- **Task requirements**:
An exact transcript of the records is what this task asks for.

- **Supplied information**:
========================
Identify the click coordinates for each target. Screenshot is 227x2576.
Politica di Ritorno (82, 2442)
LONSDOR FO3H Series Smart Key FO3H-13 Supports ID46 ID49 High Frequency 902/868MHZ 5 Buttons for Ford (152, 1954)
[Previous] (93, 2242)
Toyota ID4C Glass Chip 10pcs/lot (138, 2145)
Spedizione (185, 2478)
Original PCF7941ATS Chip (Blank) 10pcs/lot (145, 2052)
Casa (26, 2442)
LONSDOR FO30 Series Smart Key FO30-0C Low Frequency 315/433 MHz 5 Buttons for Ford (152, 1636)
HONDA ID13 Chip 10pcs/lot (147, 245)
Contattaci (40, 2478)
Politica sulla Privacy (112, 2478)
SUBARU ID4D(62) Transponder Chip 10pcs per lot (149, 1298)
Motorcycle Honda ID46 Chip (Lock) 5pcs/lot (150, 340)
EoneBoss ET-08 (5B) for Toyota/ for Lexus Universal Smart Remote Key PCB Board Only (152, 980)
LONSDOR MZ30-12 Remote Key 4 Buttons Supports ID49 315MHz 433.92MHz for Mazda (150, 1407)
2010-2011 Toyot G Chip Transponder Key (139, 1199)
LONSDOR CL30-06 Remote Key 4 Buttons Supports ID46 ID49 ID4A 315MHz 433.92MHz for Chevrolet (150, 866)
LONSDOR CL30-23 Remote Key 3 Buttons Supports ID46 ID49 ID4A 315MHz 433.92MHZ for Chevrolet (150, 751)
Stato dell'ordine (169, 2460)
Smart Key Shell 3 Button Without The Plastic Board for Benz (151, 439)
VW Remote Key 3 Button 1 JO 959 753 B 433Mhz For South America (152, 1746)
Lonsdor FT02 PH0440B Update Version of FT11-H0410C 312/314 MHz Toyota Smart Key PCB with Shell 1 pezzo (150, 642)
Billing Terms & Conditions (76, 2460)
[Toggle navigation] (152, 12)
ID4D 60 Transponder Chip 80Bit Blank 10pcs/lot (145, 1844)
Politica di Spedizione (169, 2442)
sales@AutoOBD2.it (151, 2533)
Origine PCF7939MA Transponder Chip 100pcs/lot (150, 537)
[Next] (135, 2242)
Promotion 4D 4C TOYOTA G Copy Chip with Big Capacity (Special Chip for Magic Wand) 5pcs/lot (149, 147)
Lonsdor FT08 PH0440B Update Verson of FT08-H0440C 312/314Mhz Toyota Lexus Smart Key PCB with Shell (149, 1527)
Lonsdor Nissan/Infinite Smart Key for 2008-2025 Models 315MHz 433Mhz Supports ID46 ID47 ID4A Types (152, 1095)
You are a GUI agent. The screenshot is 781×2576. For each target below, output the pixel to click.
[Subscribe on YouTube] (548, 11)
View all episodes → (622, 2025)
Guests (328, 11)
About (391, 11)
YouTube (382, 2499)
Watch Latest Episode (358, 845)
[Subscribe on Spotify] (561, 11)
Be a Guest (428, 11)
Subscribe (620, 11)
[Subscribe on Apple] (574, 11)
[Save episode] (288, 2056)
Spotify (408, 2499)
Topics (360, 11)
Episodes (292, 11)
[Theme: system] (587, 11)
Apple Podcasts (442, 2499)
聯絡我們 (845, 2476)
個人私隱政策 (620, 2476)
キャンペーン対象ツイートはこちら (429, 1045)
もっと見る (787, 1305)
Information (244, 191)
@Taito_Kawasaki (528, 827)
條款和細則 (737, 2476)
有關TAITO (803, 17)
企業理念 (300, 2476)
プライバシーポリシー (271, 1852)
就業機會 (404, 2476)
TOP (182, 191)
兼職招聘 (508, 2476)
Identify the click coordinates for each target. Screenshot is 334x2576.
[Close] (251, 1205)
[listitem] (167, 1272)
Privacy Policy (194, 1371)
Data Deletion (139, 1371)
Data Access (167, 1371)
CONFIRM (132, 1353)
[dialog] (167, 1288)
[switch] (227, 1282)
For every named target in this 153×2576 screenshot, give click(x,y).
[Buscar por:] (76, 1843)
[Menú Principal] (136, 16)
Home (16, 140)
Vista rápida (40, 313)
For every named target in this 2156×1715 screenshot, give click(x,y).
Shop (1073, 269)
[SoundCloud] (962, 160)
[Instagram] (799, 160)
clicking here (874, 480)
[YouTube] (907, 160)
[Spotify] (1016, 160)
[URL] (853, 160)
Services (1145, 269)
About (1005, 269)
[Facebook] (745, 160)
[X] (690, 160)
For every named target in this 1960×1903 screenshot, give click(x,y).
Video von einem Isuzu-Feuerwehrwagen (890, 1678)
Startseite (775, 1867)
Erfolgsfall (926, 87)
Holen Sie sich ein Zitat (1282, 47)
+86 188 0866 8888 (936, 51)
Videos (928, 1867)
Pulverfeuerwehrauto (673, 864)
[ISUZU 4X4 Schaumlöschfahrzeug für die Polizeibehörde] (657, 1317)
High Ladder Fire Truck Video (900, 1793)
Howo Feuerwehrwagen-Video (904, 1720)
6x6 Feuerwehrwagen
========================
- **Task output**:
Identify the click coordinates for each target. Screenshot is 227x2576.
Politica di Ritorno (82, 2442)
LONSDOR FO3H Series Smart Key FO3H-13 Supports ID46 ID49 High Frequency 902/868MHZ 5 Buttons for Ford (152, 1954)
[Previous] (93, 2242)
Toyota ID4C Glass Chip 10pcs/lot (138, 2145)
Spedizione (185, 2478)
Original PCF7941ATS Chip (Blank) 10pcs/lot (145, 2052)
Casa (26, 2442)
LONSDOR FO30 Series Smart Key FO30-0C Low Frequency 315/433 MHz 5 Buttons for Ford (152, 1636)
HONDA ID13 Chip 10pcs/lot (147, 245)
Contattaci (40, 2478)
Politica sulla Privacy (112, 2478)
SUBARU ID4D(62) Transponder Chip 10pcs per lot (149, 1298)
Motorcycle Honda ID46 Chip (Lock) 5pcs/lot (150, 340)
EoneBoss ET-08 (5B) for Toyota/ for Lexus Universal Smart Remote Key PCB Board Only (152, 980)
LONSDOR MZ30-12 Remote Key 4 Buttons Supports ID49 315MHz 433.92MHz for Mazda (150, 1407)
2010-2011 Toyot G Chip Transponder Key (139, 1199)
LONSDOR CL30-06 Remote Key 4 Buttons Supports ID46 ID49 ID4A 315MHz 433.92MHz for Chevrolet (150, 866)
LONSDOR CL30-23 Remote Key 3 Buttons Supports ID46 ID49 ID4A 315MHz 433.92MHZ for Chevrolet (150, 751)
Stato dell'ordine (169, 2460)
Smart Key Shell 3 Button Without The Plastic Board for Benz (151, 439)
VW Remote Key 3 Button 1 JO 959 753 B 433Mhz For South America (152, 1746)
Lonsdor FT02 PH0440B Update Version of FT11-H0410C 312/314 MHz Toyota Smart Key PCB with Shell 1 pezzo (150, 642)
Billing Terms & Conditions (76, 2460)
[Toggle navigation] (152, 12)
ID4D 60 Transponder Chip 80Bit Blank 10pcs/lot (145, 1844)
Politica di Spedizione (169, 2442)
sales@AutoOBD2.it (151, 2533)
Origine PCF7939MA Transponder Chip 100pcs/lot (150, 537)
[Next] (135, 2242)
Promotion 4D 4C TOYOTA G Copy Chip with Big Capacity (Special Chip for Magic Wand) 5pcs/lot (149, 147)
Lonsdor FT08 PH0440B Update Verson of FT08-H0440C 312/314Mhz Toyota Lexus Smart Key PCB with Shell (149, 1527)
Lonsdor Nissan/Infinite Smart Key for 2008-2025 Models 315MHz 433Mhz Supports ID46 ID47 ID4A Types (152, 1095)
You are a GUI agent. The screenshot is 781×2576. For each target below, output the pixel to click.
[Subscribe on YouTube] (548, 11)
View all episodes → (622, 2025)
Guests (328, 11)
About (391, 11)
YouTube (382, 2499)
Watch Latest Episode (358, 845)
[Subscribe on Spotify] (561, 11)
Be a Guest (428, 11)
Subscribe (620, 11)
[Subscribe on Apple] (574, 11)
[Save episode] (288, 2056)
Spotify (408, 2499)
Topics (360, 11)
Episodes (292, 11)
[Theme: system] (587, 11)
Apple Podcasts (442, 2499)
聯絡我們 (845, 2476)
個人私隱政策 (620, 2476)
キャンペーン対象ツイートはこちら (429, 1045)
もっと見る (787, 1305)
Information (244, 191)
@Taito_Kawasaki (528, 827)
條款和細則 (737, 2476)
有關TAITO (803, 17)
企業理念 (300, 2476)
プライバシーポリシー (271, 1852)
就業機會 (404, 2476)
TOP (182, 191)
兼職招聘 (508, 2476)
Identify the click coordinates for each target. Screenshot is 334x2576.
[Close] (251, 1205)
[listitem] (167, 1272)
Privacy Policy (194, 1371)
Data Deletion (139, 1371)
Data Access (167, 1371)
CONFIRM (132, 1353)
[dialog] (167, 1288)
[switch] (227, 1282)
For every named target in this 153×2576 screenshot, give click(x,y).
[Buscar por:] (76, 1843)
[Menú Principal] (136, 16)
Home (16, 140)
Vista rápida (40, 313)
For every named target in this 2156×1715 screenshot, give click(x,y).
Shop (1073, 269)
[SoundCloud] (962, 160)
[Instagram] (799, 160)
clicking here (874, 480)
[YouTube] (907, 160)
[Spotify] (1016, 160)
[URL] (853, 160)
Services (1145, 269)
About (1005, 269)
[Facebook] (745, 160)
[X] (690, 160)
For every named target in this 1960×1903 screenshot, give click(x,y).
Video von einem Isuzu-Feuerwehrwagen (890, 1678)
Startseite (775, 1867)
Erfolgsfall (926, 87)
Holen Sie sich ein Zitat (1282, 47)
+86 188 0866 8888 (936, 51)
Videos (928, 1867)
Pulverfeuerwehrauto (673, 864)
[ISUZU 4X4 Schaumlöschfahrzeug für die Polizeibehörde] (657, 1317)
High Ladder Fire Truck Video (900, 1793)
Howo Feuerwehrwagen-Video (904, 1720)
6x6 Feuerwehrwagen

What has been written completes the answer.